It has been a common theme from industry analysts and home sales and construction reports for at least five years; the recovery is being hampered, probably unduly so, by credit standards which are unnecessarily tight. Volumes have been written about why this is true and what the solutions might be but no other source in our experience has summarized the situation as starkly as the Urban Institute did in a headline last week.
"Four million mortgage loans missing from 2009 to 2013 due to tight credit standards"
Urban Institute analysts Laurie Goodman, Jun Zhu, and Taz George say that number is an estimate of the number of addition loans that might have been made during that time period if credit standards had been similar to those in 2001. For borrowers with anything less than pristine credit, they say, it is hard to get a mortgage today.
Mortgage credit is much tighter than at the peak of the housing bubble in 2005 and 2006 which given the fallout from lending in that period, the authors call "expected and appropriate." But they say it is also significantly tighter than in 2001 - prior to the housing crisis.
There are many factors that contribute to continuing tight credit. In addition to new post-crisis lending standards from FHA, Freddie Mac and Fannie Mae, lenders are imposing their own credit overlays. These arise out of concerns over loan repurchase demands from guarantors; the higher costs associated with servicing non-performing loans, and fear of litigation on the part of various state and federal government entities.
Regardless of the reasons behind the tight credit box, the consequences have been severe. First, fewer families are able to become homeowners. This deprives them of a critical wealth-building opportunity and holds back the recovery by limiting the pool of homebuyers. This in turn has harmed the larger economy as so much of it depends on housing; new home construction, furniture and appliance purchases, renovations, landscaping.

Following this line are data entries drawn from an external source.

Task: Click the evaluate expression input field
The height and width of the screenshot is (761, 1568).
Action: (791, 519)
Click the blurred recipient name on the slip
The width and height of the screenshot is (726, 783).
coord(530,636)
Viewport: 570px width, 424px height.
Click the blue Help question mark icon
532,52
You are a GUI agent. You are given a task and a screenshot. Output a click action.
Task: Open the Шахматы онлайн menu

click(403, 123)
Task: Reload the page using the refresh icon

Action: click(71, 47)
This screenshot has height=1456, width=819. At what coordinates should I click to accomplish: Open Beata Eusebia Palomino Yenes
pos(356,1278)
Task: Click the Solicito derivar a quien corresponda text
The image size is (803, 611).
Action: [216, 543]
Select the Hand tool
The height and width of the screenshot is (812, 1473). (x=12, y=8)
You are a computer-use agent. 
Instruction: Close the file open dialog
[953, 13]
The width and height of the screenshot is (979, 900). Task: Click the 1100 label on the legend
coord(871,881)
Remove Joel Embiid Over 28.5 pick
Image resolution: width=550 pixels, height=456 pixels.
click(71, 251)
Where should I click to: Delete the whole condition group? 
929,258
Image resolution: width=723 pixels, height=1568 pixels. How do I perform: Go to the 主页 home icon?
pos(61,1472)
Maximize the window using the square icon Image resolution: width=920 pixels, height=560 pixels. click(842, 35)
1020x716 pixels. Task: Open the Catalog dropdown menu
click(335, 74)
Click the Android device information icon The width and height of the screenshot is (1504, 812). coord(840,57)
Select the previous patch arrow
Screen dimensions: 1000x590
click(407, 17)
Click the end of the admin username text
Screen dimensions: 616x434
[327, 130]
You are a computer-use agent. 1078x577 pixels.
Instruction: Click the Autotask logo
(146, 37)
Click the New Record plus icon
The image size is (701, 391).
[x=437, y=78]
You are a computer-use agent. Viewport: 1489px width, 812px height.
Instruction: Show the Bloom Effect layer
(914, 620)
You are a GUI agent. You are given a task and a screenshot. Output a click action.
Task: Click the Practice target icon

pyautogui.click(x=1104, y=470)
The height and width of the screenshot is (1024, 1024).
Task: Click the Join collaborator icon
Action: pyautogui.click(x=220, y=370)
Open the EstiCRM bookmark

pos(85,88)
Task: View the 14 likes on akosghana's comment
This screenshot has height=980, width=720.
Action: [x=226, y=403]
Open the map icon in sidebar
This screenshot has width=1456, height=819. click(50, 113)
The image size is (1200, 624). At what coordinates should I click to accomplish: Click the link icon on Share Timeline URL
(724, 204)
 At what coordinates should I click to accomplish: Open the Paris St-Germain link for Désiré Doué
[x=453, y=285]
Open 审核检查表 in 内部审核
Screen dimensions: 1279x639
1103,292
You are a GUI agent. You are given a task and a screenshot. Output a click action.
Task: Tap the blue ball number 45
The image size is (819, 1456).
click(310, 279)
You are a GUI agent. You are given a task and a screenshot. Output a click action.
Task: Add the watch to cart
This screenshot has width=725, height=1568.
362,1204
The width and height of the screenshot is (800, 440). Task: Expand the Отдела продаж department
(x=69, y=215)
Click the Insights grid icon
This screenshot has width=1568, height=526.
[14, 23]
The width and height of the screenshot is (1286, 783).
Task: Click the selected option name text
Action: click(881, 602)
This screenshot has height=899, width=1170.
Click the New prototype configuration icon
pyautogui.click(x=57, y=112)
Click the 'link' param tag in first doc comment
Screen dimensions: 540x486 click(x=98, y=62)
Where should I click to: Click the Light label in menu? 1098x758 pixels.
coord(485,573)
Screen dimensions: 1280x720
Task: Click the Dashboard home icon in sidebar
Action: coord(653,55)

In making their estimate of missing loans Goodman, Zhu, and Taz also found that the number of loans in that category grew enormously each year - over 1.2 million in 2013 alone. This increase, they say, reflects a mortgage market recovery that is largely limited to households with excellent credit. The numbers of high-credit borrowers, that is those with a credit score of 720 or better has decreased by 8.9 percent compared to 2001, moderate-credit borrowers, those between 661 and 719, have dropped 37.0 percent and low-credit borrowers, those with scores below 660, have dropped 75.8 percent.
Put in other terms, high-credit borrowers make up the preponderance of those getting new purchase loans while those with low-credit have only a tiny share compared to 2001. Those in the two lower credit score categories made up 40 percent of borrowers in 2013 where they had held just under a 60 percent share in 2001. Further, those borrowers with credit scores below 660 had only a 10 percent presence in 2013 originations where they made up slight less than 30 percent of borrowers from 2001 through 2006.
To insure that millions of loans do not continue to go missing the authors suggest that policymakers strengthen ongoing efforts to improve credit access by resolving issues around loan repurchases, evaluating why the costs of servicing non-performing loans are so high, and reassure lenders that they won't face litigation with every default.